The Huawei logo is seen on a communications device in London, Britain Photograph:( Reuters )
The declaration made by FCC bars US tech firms from tapping an $8.3 billion Universal Service fund to purchase equipment from the companies, effective immediately.
The US telecommunications regulator Federal Communications Commission(FCC) on Tuesday formally designated China's Huawei Technologies Co and ZTE Corp as posing threats to US national security.
The declaration bars US tech firms from tapping an $8.3 billion Universal Service Fund to purchase equipment from the companies, effective immediately.
This fund was established in 1997 and is a programme that provides subsidies to companies while purchasing equipment and services for the maximisation of access to the telecom industry in a country.
The US telecommunications regulator had voted in November to issue the declaration and had proposed requiring rural carriers to remove and replace equipment from the two Chinese companies from existing US networks.
''Both companies have close ties to the Chinese Communist Party and China’s military apparatus, and both companies are broadly subject to Chinese law obligating them to cooperate with the country’s intelligence services,'' FCC Chairman Ajit Pai said in a statement Tuesday.
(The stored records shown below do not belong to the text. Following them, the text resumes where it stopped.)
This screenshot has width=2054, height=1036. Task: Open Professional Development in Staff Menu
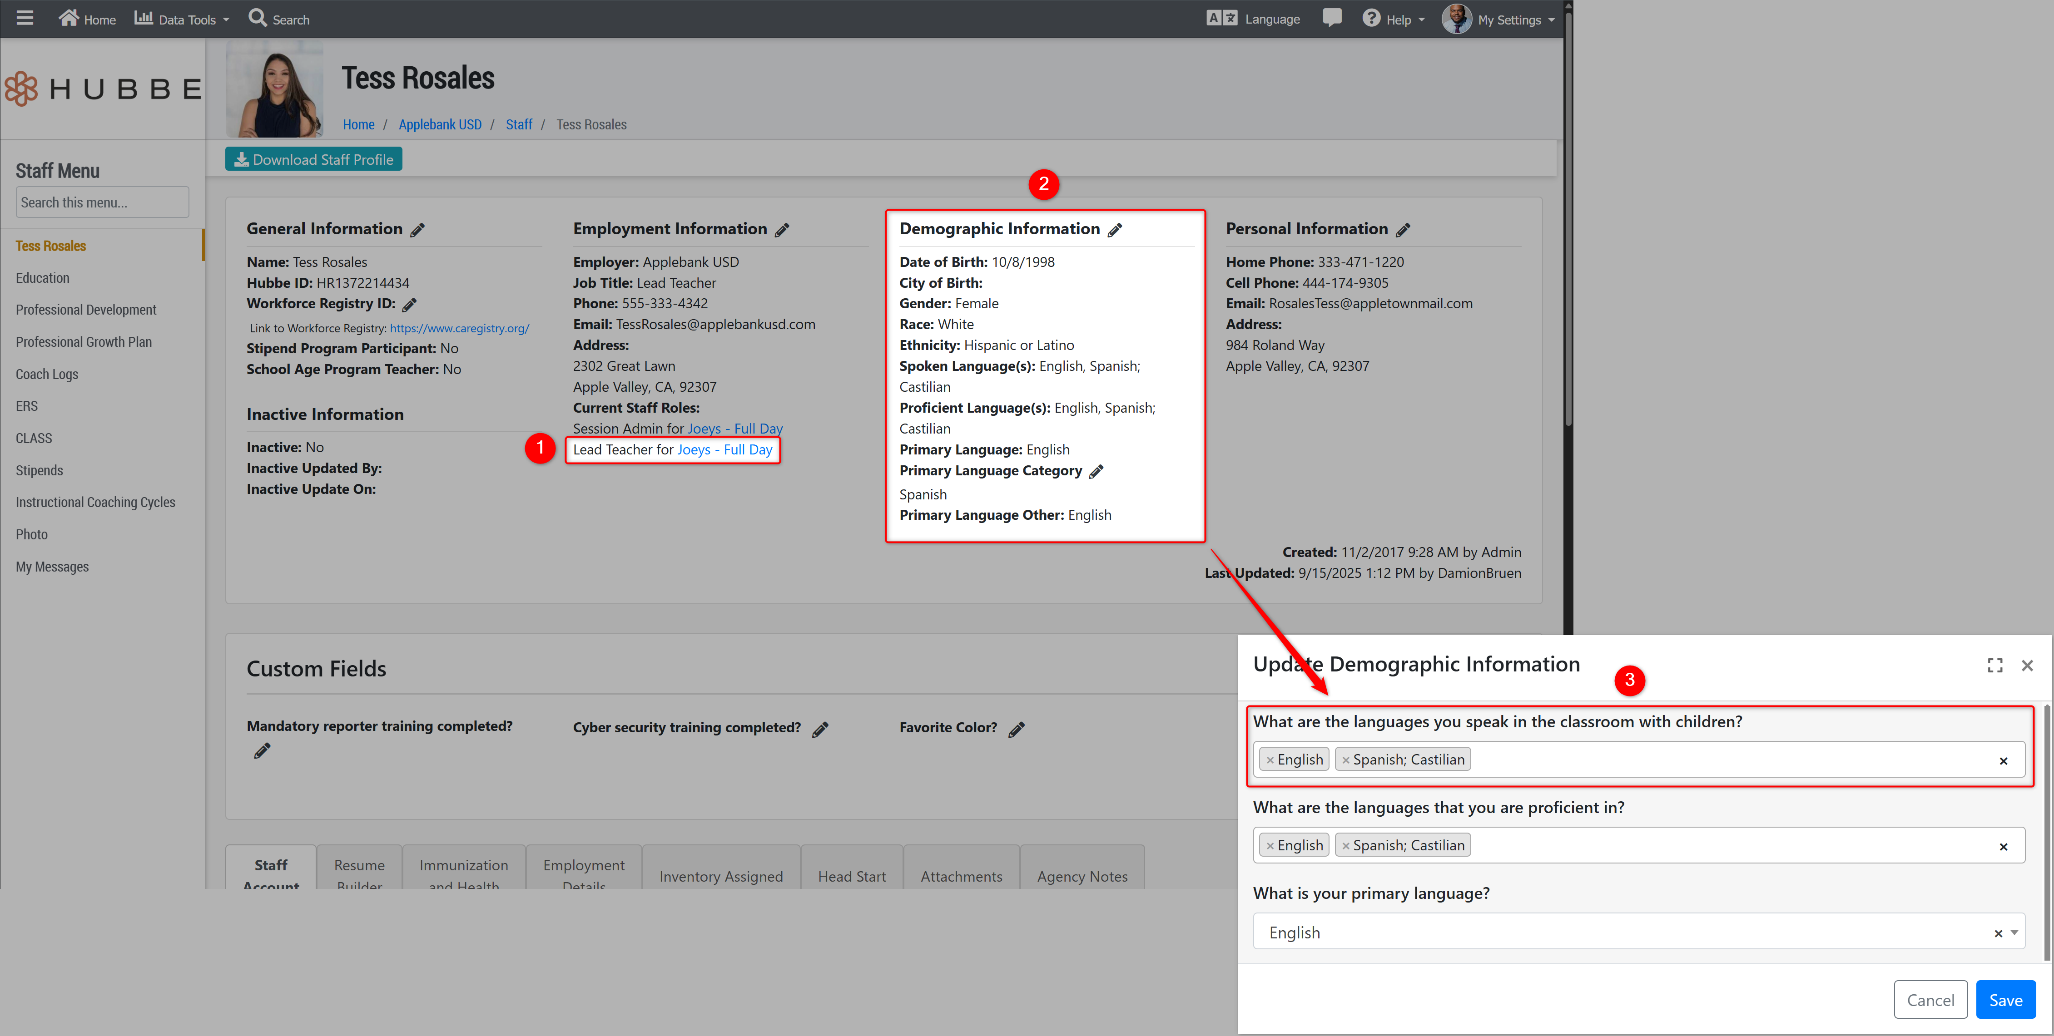click(x=86, y=310)
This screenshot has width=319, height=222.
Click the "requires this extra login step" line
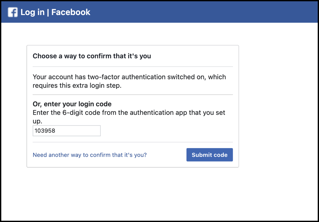[x=77, y=86]
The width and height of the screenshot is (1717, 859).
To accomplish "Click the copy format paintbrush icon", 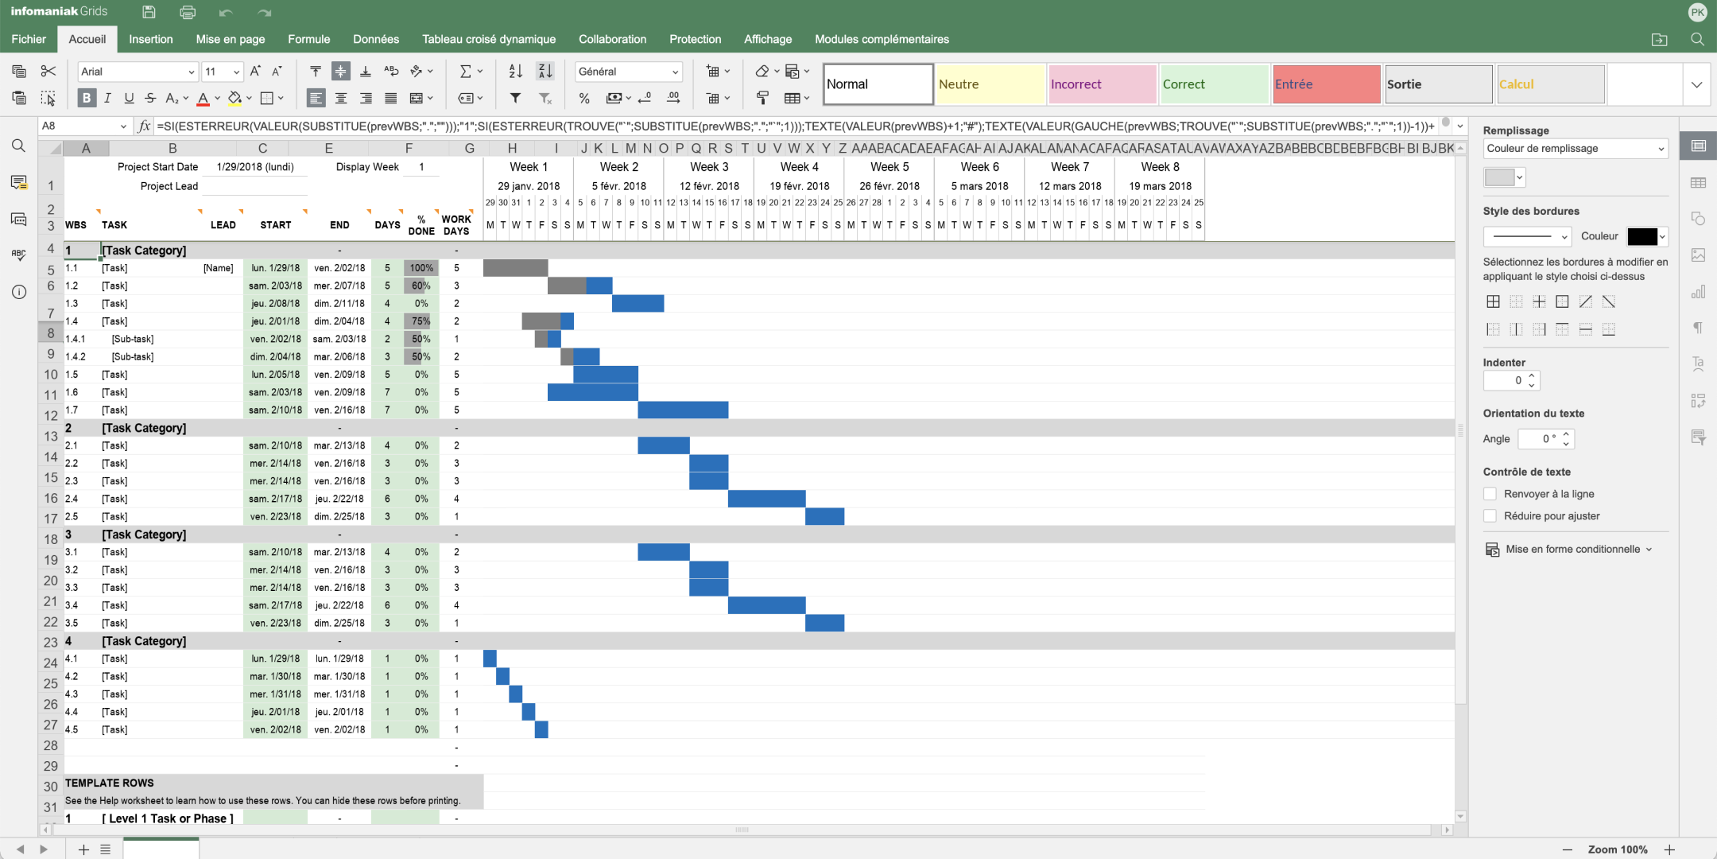I will [x=762, y=98].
''We cannot and will not allow the Chinese Communist Party to exploit network vulnerabilities and compromise our critical communications infrastructure," he added.
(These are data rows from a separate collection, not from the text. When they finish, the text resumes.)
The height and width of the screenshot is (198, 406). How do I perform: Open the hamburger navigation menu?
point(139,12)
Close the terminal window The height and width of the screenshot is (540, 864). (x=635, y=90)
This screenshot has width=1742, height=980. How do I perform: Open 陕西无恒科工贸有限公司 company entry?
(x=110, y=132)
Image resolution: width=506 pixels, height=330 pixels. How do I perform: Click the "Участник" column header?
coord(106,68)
Huawei and ZTE did not immediately respond to requests for comment but have previously sharply criticized the FCC's actions.
FCC Commissioner Geoffrey Starks said on Tuesday that "untrustworthy equipment" remains in place in US networks and said the US Congress must allocate funding for replacements.
In May 2019, US President Trump had signed an executive order declaring a national emergency and barring US companies from using telecommunications equipment made by companies posing a national security risk. The Trump administration had also added Huawei to its trade blacklist last year.
The FCC has taken an increasingly hard line against Chinese firms. In April, the FCC said it may shut down US operations of three state-controlled Chinese telecommunications companies
The FCC required China Telecom Americas, China Unicom Americas, Pacific Networks Corp and its wholly-owned subsidiary ComNet (USA) LLC to explain why it should not start the process of revoking authorizations enabling their U.S. operations.
The FCC granted its approvals to the firms more than a decade ago.
In May 2019, the FCC voted to deny another state-owned Chinese telecommunications company, China Mobile Ltd, the right to provide US services, citing risks that the Chinese government could use the company to conduct espionage against the US government.